Petersen had worn a uniform all his life: first as a Hitler Youth, later at a special Nazi school and then in the German army. He had been wounded two weeks before the war ended and imprisoned by the British after the war. Now aged 21, he had no civilian clothes and arrived in Caux in a suit of his grandfather’s, which was both too short and too big for him.

 

Peter Petersen speaking in Caux with friend
Peter Petersen (right) speaking in Caux

 

‘Like many Germans I had withdrawn into an attitude which was a mixture of self-pity and bravado,’ Petersen said later. When he and his friends discovered that the Secretary of the Socialist Women of France and member of the French Resistance, Irène Laure, was going to speak at the conference, they braced themselves. ‘We said that if she talks about all that France has suffered, we will have a thing or two to say about the French.’

Her honesty and greatness of spirit made us look at ourselves. We were ashamed of our blindness.

To the Germans’ astonishment, Irène Laure apologized to them publicly for her hatred. ‘It was so unexpected.

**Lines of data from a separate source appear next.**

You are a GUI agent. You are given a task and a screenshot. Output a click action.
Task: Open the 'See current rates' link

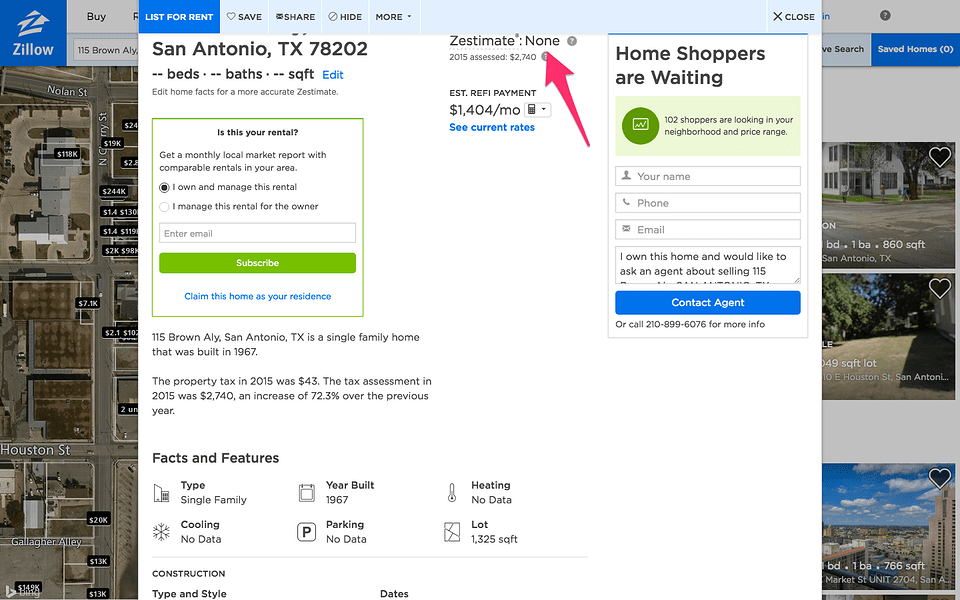[490, 127]
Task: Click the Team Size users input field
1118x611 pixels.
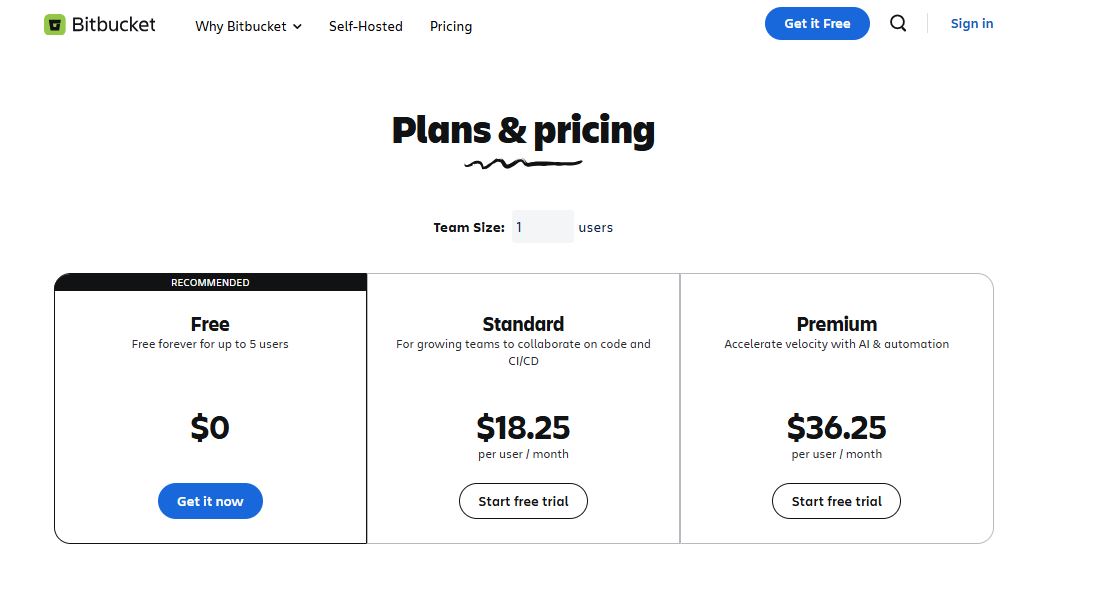Action: (542, 227)
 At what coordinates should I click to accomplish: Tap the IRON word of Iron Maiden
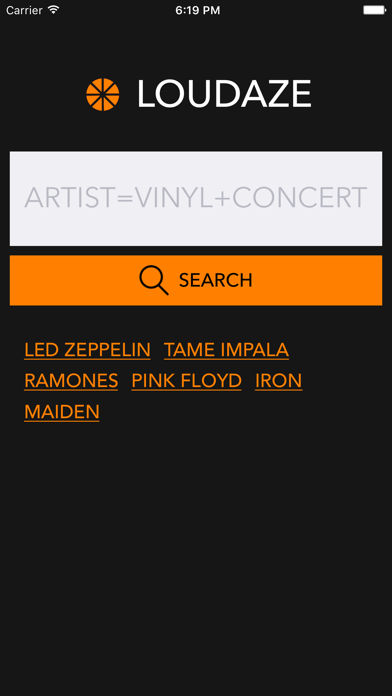click(x=279, y=381)
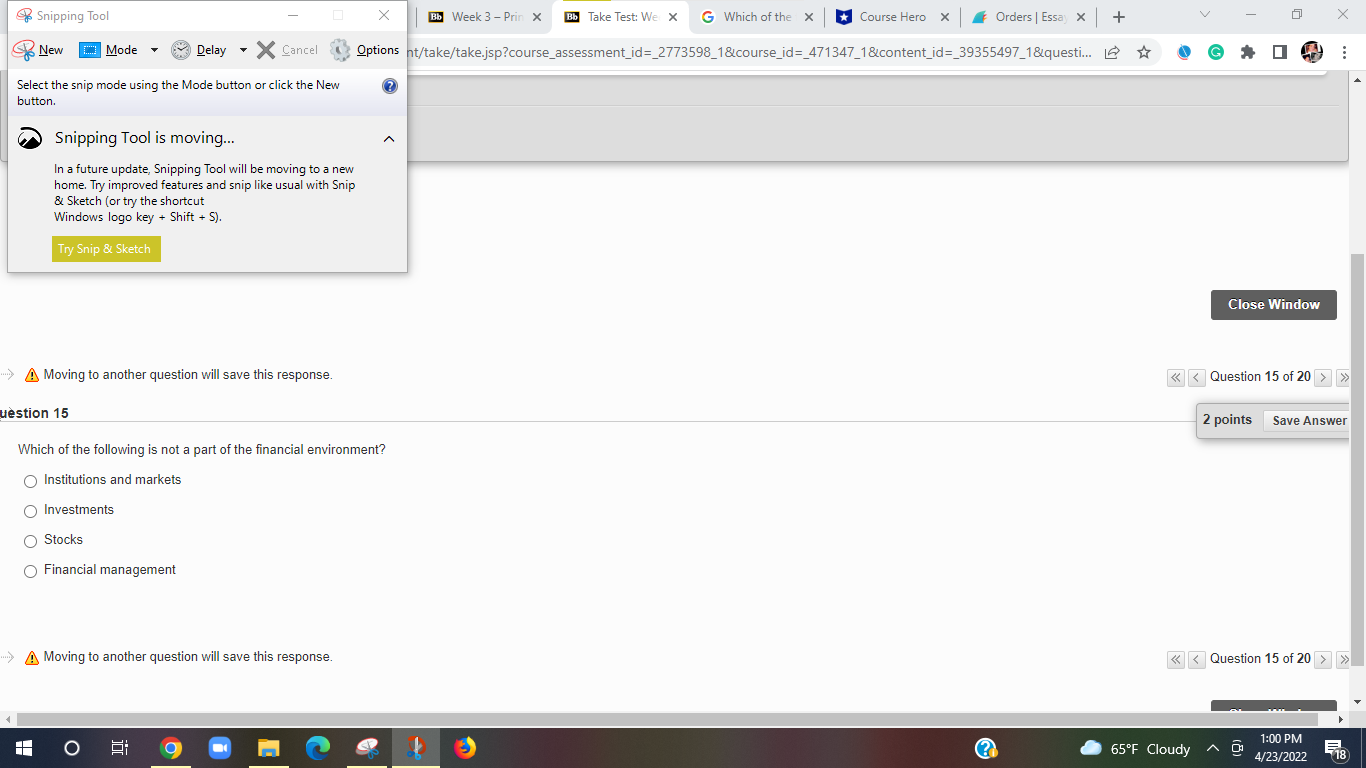Image resolution: width=1366 pixels, height=768 pixels.
Task: Select the Investments answer option
Action: pos(30,511)
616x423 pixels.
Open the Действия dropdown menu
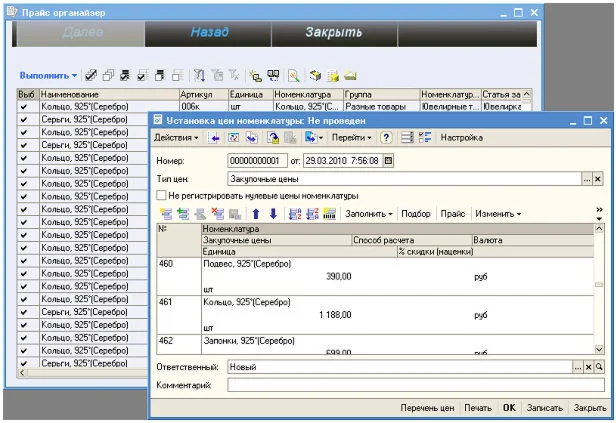(176, 138)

All our defences crumbled away…. Her honesty and greatness of spirit made us look at ourselves. We were ashamed of our blindness.’

After long discussions among themselves, and some sleepless nights, Petersen and his friends went to talk with Irène Laure. ‘We began to see where we had gone wrong and we told her, because that’s the only way healing can come.’

Between 1948 and 1951, nearly 4,000 more Germans attended conferences at Caux. Petersen was part of an international IofC taskforce (see our story on 1948) which travelled through Germany over the next five years, building the bridges of the heart which made the post-war reconciliation and reconstruction of Europe possible.

 

The exhibition in the ruins of a German city 1948
Exhibition in the ruins of a German city 1948

 

In 1965, Peter Petersen was elected to the German Bundestag. During his long political career, he made no secret of his past or of the sacrifices needed to heal relationships with those who had suffered at Germany’s hands.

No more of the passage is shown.